A racket-sport intervention improves behavioral and cognitive performance in children with attention-deficit/hyperactivity disorder.
Table-tennis drills delivered clear on-off gains in executive functions for kids with ADHD.
01Research in Context
What this study did
Pan et al. (2016) ran a 12-week table-tennis program for children with ADHD. They used an A-B-A-B reversal design. Kids played ping-pong drills three times a week.
The team tracked executive functions, motor skills, and classroom behaviors. They wanted to see if racket sport alone could move the needle.
What they found
Every time table-tennis was on, executive-function scores rose. When it stopped, scores dropped. Bring it back, scores rose again.
Teachers also noted better focus and fewer outbursts during the sport phases. No extra meds or token boards were added.
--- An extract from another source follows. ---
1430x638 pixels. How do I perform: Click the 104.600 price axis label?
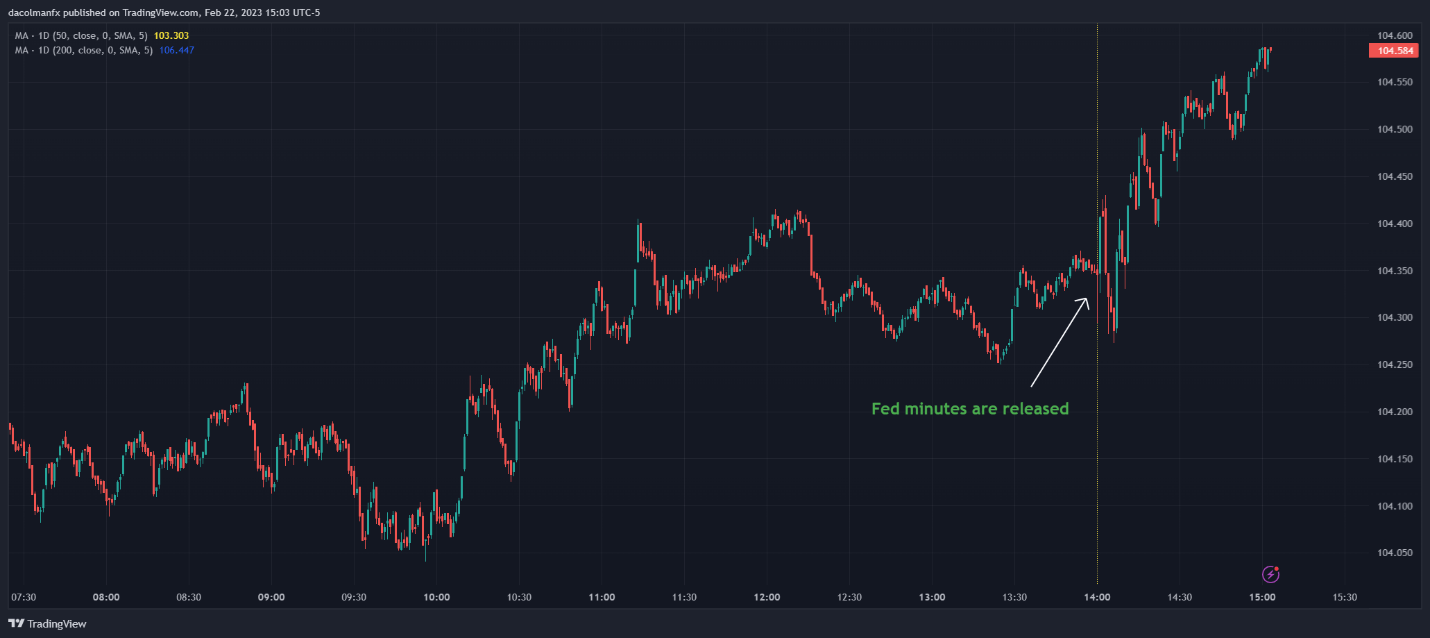pyautogui.click(x=1395, y=35)
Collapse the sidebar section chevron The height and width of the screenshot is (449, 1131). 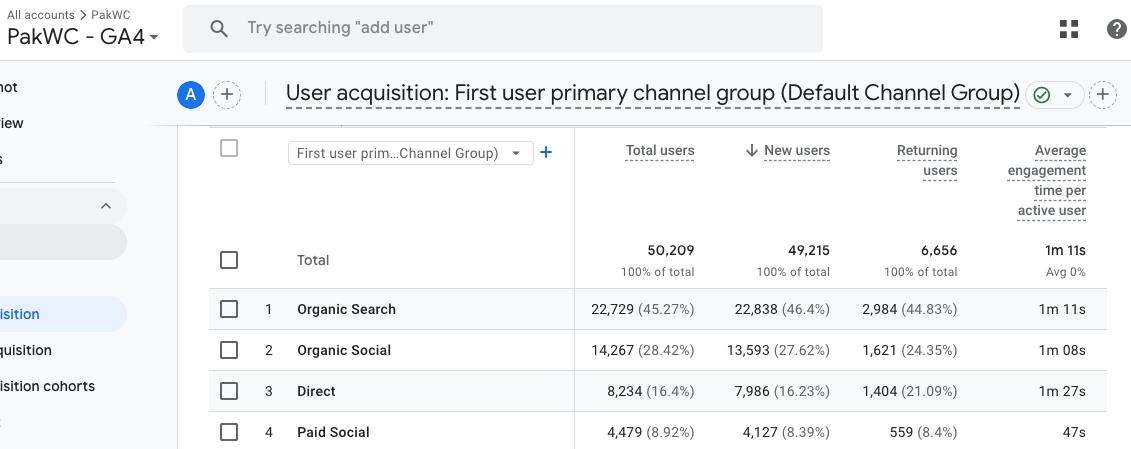(x=106, y=206)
How this fits with other research
Wang et al. (2026) pooled five RCTs on exercise for kids with intellectual disabilities. They found small but real gains in activity and sitting time. The ping-pong study adds a single-case proof that the same idea works for ADHD.
Jelsma et al. (2015) saw kids with DCD learn Wii Fit balance tasks slower than peers. That sounds like bad news, but Chien-Yu shows the flip side: pick the right sport and kids with ADHD can catch up fast.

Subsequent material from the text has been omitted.